Dataset content:
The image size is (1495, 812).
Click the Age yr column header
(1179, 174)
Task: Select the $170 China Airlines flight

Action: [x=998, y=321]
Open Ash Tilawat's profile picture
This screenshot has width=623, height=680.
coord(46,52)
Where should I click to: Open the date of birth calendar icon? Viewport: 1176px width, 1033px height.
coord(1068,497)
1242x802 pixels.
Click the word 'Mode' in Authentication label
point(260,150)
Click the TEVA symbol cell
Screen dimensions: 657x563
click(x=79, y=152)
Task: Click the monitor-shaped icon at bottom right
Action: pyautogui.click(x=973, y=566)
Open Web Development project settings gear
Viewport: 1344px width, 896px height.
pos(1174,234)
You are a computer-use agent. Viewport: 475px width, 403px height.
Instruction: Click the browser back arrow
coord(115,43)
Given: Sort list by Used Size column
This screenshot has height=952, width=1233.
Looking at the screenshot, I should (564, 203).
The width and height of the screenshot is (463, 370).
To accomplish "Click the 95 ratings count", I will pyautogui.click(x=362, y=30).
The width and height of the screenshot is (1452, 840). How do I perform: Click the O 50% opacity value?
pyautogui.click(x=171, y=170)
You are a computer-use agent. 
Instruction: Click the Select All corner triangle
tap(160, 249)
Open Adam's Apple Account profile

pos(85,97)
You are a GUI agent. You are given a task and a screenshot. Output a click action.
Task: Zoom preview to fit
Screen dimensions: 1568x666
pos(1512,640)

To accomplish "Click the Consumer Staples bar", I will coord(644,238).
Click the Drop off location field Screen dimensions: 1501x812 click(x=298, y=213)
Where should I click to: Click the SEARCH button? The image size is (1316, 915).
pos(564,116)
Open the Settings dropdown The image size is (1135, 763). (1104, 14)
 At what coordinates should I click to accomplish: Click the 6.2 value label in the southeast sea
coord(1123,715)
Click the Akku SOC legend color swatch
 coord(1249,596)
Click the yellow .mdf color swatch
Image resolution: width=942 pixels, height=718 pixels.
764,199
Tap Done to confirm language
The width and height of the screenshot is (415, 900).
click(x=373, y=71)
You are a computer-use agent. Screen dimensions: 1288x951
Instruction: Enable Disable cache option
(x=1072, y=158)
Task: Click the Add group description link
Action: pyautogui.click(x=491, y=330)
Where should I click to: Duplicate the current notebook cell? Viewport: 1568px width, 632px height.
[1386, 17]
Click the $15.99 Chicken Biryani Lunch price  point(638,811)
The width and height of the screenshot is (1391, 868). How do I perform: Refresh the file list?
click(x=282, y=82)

Given exercise:
Convert the records above into a Markdown table with two columns, Row and Line, giving each non-blank line its own numbered row and omitting blank lines.

Final result:
| Row | Line |
|---|---|
| 1 | The image size is (1495, 812). |
| 2 | Click the Age yr column header |
| 3 | (1179, 174) |
| 4 | Task: Select the $170 China Airlines flight |
| 5 | Action: [x=998, y=321] |
| 6 | Open Ash Tilawat's profile picture |
| 7 | This screenshot has width=623, height=680. |
| 8 | coord(46,52) |
| 9 | Where should I click to: Open the date of birth calendar icon? Viewport: 1176px width, 1033px height. |
| 10 | coord(1068,497) |
| 11 | 1242x802 pixels. |
| 12 | Click the word 'Mode' in Authentication label |
| 13 | point(260,150) |
| 14 | Click the TEVA symbol cell |
| 15 | Screen dimensions: 657x563 |
| 16 | click(x=79, y=152) |
| 17 | Task: Click the monitor-shaped icon at bottom right |
| 18 | Action: pyautogui.click(x=973, y=566) |
| 19 | Open Web Development project settings gear |
| 20 | Viewport: 1344px width, 896px height. |
| 21 | pos(1174,234) |
| 22 | You are a computer-use agent. Viewport: 475px width, 403px height. |
| 23 | Instruction: Click the browser back arrow |
| 24 | coord(115,43) |
| 25 | Given: Sort list by Used Size column |
| 26 | This screenshot has height=952, width=1233. |
| 27 | Looking at the screenshot, I should (564, 203). |
| 28 | The width and height of the screenshot is (463, 370). |
| 29 | To accomplish "Click the 95 ratings count", I will pyautogui.click(x=362, y=30). |
| 30 | The width and height of the screenshot is (1452, 840). How do I perform: Click the O 50% opacity value? |
| 31 | pyautogui.click(x=171, y=170) |
| 32 | You are a computer-use agent.  |
| 33 | Instruction: Click the Select All corner triangle |
| 34 | tap(160, 249) |
| 35 | Open Adam's Apple Account profile |
| 36 | pos(85,97) |
| 37 | You are a GUI agent. You are given a task and a screenshot. Output a click action. |
| 38 | Task: Zoom preview to fit |
| 39 | Screen dimensions: 1568x666 |
| 40 | pos(1512,640) |
| 41 | To accomplish "Click the Consumer Staples bar", I will coord(644,238). |
| 42 | Click the Drop off location field Screen dimensions: 1501x812 click(x=298, y=213) |
| 43 | Where should I click to: Click the SEARCH button? The image size is (1316, 915). |
| 44 | pos(564,116) |
| 45 | Open the Settings dropdown The image size is (1135, 763). (1104, 14) |
| 46 |  At what coordinates should I click to accomplish: Click the 6.2 value label in the southeast sea |
| 47 | coord(1123,715) |
| 48 | Click the Akku SOC legend color swatch |
| 49 |  coord(1249,596) |
| 50 | Click the yellow .mdf color swatch |
| 51 | Image resolution: width=942 pixels, height=718 pixels. |
| 52 | 764,199 |
| 53 | Tap Done to confirm language |
| 54 | The width and height of the screenshot is (415, 900). |
| 55 | click(x=373, y=71) |
| 56 | You are a computer-use agent. Screen dimensions: 1288x951 |
| 57 | Instruction: Enable Disable cache option |
| 58 | (x=1072, y=158) |
| 59 | Task: Click the Add group description link |
| 60 | Action: pyautogui.click(x=491, y=330) |
| 61 | Where should I click to: Duplicate the current notebook cell? Viewport: 1568px width, 632px height. |
| 62 | [1386, 17] |
| 63 | Click the $15.99 Chicken Biryani Lunch price  point(638,811) |
| 64 | The width and height of the screenshot is (1391, 868). How do I perform: Refresh the file list? |
| 65 | click(x=282, y=82) |